Long-term persistence of second-line biologics in psoriatic arthritis patients with prior TNF inhibitor exposure: a nationwide cohort study from the French health insurance database (SNDS)

INTRODUCTION: Tumour necrosis factor inhibitor (TNFi) agents are most often the first-choice biological treatment for patients with psoriatic arthritis (PsA). When their discontinuation is needed, a switch to another TNFi or to another therapeutic class may be considered. However, data supporting one approach over another are lacking. OBJECTIVE: To compare the long-term persistence of classes of biologics in PsA patients with prior TNFi exposure.

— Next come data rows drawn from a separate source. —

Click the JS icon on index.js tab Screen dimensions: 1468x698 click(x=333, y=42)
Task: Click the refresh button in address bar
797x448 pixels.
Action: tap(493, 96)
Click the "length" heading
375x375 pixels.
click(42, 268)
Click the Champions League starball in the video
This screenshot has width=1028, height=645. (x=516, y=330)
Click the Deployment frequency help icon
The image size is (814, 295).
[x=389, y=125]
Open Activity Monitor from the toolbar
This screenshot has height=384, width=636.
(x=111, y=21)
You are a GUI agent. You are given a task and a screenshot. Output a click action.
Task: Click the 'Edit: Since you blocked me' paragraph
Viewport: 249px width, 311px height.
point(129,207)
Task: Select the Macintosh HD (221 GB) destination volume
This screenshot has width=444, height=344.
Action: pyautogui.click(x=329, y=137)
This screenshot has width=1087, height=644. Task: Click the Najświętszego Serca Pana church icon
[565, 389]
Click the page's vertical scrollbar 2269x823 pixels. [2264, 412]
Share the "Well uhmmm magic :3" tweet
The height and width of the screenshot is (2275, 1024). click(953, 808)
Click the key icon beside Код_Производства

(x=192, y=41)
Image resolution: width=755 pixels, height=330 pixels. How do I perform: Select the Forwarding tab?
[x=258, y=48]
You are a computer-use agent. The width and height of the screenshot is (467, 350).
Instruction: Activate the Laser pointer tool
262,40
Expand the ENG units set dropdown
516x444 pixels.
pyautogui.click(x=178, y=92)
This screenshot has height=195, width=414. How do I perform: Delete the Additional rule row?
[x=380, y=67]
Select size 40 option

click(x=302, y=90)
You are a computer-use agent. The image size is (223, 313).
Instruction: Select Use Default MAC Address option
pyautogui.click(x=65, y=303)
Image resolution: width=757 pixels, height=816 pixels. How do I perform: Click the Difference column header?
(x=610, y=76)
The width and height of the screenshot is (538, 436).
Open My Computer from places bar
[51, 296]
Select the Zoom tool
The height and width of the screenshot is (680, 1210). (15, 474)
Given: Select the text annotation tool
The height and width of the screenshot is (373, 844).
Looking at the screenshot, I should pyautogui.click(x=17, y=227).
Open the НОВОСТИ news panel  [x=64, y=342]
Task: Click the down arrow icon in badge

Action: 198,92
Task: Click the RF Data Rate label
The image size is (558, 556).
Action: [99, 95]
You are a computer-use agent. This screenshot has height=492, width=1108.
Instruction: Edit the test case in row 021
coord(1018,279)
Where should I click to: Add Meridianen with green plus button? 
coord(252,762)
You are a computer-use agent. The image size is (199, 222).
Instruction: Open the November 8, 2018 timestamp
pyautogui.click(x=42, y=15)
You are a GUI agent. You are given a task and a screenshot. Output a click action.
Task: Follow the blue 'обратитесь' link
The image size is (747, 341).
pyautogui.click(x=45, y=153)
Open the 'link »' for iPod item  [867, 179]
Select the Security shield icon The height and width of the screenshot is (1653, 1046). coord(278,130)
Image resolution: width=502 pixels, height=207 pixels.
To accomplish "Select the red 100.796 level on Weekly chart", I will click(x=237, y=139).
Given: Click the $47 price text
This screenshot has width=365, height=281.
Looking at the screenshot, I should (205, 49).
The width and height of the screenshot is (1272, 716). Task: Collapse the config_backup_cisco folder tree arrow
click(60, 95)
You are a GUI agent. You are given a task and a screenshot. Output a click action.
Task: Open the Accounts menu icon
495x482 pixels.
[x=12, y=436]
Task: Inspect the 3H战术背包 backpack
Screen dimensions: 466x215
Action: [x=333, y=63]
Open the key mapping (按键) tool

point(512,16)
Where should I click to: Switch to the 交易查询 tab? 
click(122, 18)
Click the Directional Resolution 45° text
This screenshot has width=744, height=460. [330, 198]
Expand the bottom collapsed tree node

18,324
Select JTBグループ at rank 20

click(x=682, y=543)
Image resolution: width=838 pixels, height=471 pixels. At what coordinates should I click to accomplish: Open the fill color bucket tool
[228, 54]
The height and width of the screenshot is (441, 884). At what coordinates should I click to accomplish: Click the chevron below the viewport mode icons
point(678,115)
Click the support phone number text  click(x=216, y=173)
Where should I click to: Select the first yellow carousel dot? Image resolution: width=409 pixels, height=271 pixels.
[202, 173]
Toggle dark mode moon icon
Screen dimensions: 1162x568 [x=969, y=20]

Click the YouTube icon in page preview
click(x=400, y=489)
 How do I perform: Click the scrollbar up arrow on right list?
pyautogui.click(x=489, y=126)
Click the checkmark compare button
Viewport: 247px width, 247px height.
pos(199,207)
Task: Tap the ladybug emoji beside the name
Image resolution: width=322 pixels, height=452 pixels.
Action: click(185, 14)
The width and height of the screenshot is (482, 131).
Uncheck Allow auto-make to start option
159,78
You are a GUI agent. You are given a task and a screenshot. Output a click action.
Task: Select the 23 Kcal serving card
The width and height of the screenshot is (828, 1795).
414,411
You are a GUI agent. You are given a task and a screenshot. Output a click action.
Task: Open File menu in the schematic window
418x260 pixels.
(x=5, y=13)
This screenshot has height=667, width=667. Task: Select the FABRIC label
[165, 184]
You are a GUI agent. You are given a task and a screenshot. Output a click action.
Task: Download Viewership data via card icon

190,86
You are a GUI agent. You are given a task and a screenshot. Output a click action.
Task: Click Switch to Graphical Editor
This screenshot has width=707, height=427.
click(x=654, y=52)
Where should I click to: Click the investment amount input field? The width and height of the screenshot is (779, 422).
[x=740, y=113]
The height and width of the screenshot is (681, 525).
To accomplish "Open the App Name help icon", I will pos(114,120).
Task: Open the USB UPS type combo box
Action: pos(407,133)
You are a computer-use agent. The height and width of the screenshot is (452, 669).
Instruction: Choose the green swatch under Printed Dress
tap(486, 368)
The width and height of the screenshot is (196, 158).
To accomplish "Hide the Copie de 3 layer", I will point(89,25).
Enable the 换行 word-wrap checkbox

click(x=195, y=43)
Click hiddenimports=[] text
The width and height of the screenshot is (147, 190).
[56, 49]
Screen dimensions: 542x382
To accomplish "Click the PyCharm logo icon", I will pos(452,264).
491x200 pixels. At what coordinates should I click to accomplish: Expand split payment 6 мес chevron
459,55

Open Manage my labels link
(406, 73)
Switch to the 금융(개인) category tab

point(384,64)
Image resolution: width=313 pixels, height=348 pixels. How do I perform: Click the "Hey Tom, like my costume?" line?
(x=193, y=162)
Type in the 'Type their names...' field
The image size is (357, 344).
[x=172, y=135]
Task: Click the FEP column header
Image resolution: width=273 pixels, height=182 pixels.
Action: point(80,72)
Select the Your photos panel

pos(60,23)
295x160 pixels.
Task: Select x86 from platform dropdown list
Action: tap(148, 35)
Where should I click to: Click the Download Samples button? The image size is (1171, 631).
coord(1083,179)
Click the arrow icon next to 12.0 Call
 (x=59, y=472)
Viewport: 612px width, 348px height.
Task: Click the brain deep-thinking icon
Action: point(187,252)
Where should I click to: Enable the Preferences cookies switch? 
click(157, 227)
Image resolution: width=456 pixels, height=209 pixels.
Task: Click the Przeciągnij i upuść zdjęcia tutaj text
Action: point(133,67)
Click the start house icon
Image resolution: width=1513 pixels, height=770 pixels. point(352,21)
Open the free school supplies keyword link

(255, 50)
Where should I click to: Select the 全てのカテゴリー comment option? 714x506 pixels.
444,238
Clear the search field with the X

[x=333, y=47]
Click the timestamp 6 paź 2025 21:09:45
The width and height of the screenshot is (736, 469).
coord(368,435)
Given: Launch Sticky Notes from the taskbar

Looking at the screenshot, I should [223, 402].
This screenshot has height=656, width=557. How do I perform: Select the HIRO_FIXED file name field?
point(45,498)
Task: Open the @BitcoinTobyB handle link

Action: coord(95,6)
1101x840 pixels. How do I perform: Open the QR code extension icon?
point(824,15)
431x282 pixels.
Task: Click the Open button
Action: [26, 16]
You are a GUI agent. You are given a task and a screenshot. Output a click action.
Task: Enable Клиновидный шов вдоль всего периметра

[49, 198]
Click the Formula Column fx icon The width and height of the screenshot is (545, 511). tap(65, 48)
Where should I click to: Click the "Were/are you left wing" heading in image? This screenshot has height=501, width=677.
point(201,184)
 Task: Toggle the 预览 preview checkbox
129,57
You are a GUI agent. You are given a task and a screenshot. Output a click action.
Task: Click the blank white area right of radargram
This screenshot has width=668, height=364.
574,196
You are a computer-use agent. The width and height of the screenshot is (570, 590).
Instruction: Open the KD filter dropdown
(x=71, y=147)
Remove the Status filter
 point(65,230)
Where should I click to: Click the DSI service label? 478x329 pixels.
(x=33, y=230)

METHODS: This nationwide cohort study involved the administrative healthcare database of the French health insurance scheme linked to the hospital discharge database. We included all adults with PsA starting a second-line biological after discontinuing a TNFi during 2015–2020. Persistence was defined as the time from biological initiation to discontinuation and was estimated by the Kaplan-Meier method. Comparison of persistence by biological class was performed with Poisson regression models with time divided into 6-month intervals. RESULTS: We included 2975 patients: 1580 (53%) initiating a second TNFi, 426 (14%) an interleukin 12/23 inhibitor (IL-12/23i) and 969 (33%) an IL-17 inhibitor (IL-17i). Overall, 1-year and 3-year persistence rates were 42% and 17%, respectively. After adjustment, persistence was associated with treatment with an IL-17i (adjusted relative risk (RR(a)) 0.79, 95% CI 0.71 to 0.87) or IL-12/23i (RR(a) 0.69, 95% CI 0.61 to 0.79) vs a TNFi, with no significant difference between IL-12/23 and IL-17 inhibitors (RR(a) 0.88, 95% CI 0.76 to 1.02). CONCLUSIONS: Overall, this real-life study shows low persistence for all biologics at 3 years in PsA patients previously exposed to a TNFi. However, persistence was higher with an IL-17i or IL-12/23i than a TNFi.